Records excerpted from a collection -
■ ■ ■ ■ ■ ■ ■

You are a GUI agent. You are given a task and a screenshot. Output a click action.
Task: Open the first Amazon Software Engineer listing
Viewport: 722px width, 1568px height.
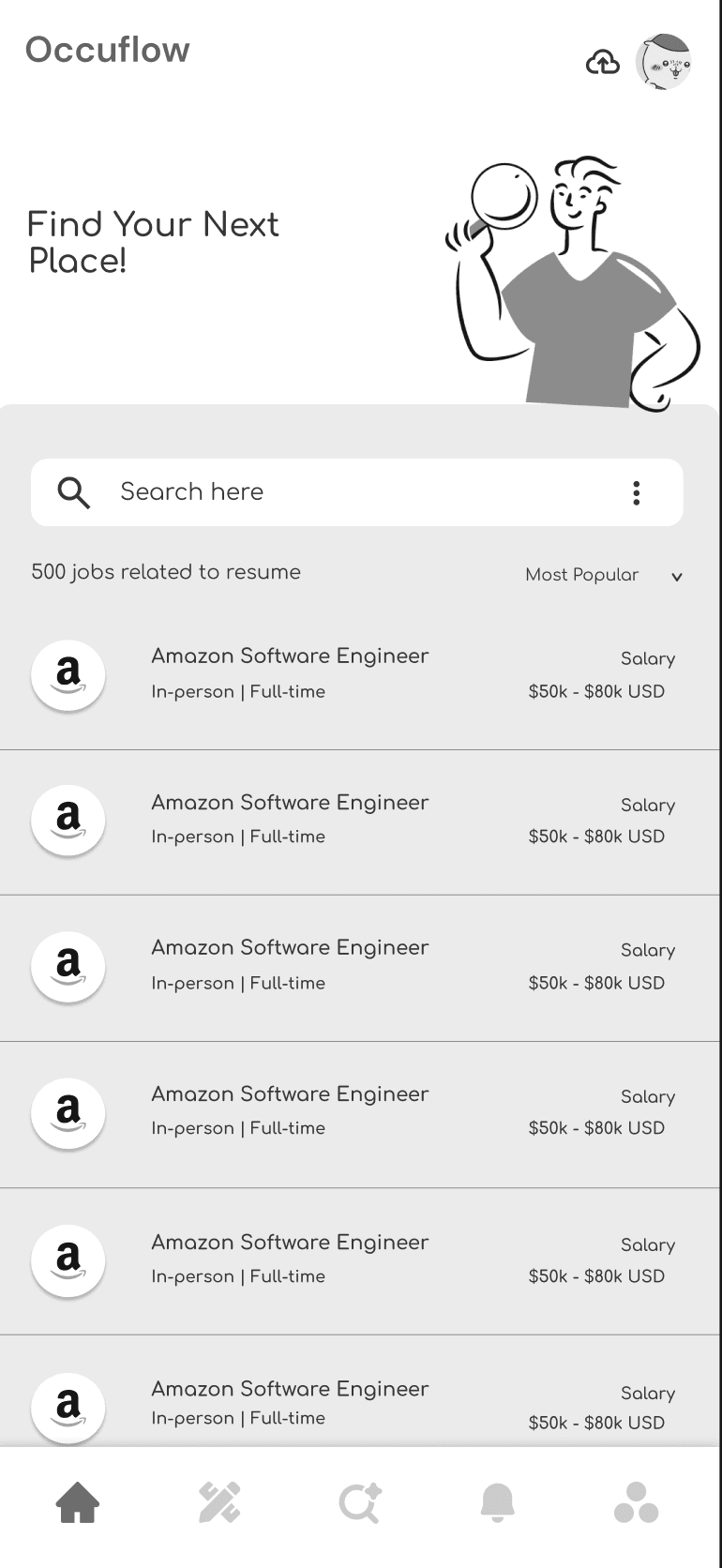point(361,676)
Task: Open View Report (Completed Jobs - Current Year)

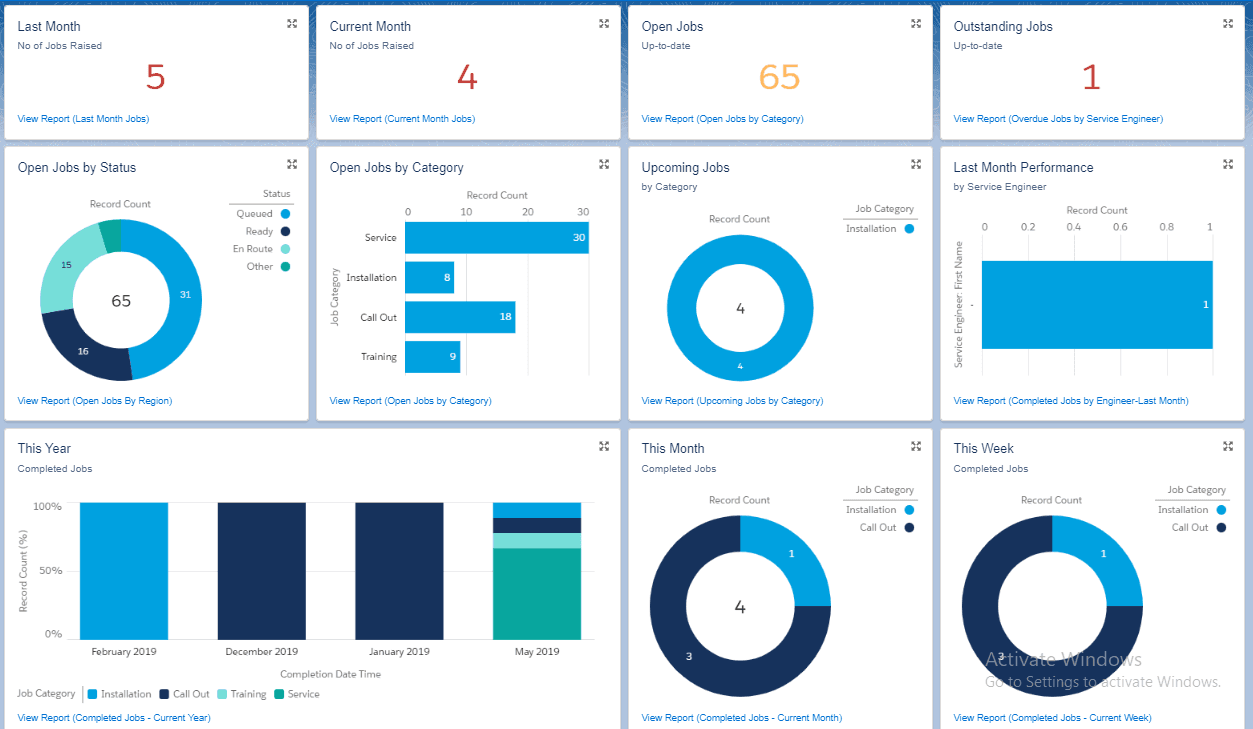Action: 114,718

■ ■ ■ ■ ■ ■ ■

Starting with the line that holds "Viewport: 722px width, 1568px height.", print each line through the last one of the data exactly as written, but do not include the pictures.

Viewport: 722px width, 1568px height.
point(361,676)
Task: Open View Report (Completed Jobs - Current Year)

Action: 114,718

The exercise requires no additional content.